* _DATA_:

——————————

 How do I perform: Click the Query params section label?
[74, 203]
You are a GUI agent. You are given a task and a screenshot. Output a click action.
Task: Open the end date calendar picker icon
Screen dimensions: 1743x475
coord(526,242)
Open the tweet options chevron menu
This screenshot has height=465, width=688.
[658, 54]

——————————

* _INSTRUCTIONS TO FOLLOW_: Send back all of the material exactly as given.

* _REPLY TO THE EXERCISE_:
 How do I perform: Click the Query params section label?
[74, 203]
You are a GUI agent. You are given a task and a screenshot. Output a click action.
Task: Open the end date calendar picker icon
Screen dimensions: 1743x475
coord(526,242)
Open the tweet options chevron menu
This screenshot has height=465, width=688.
[658, 54]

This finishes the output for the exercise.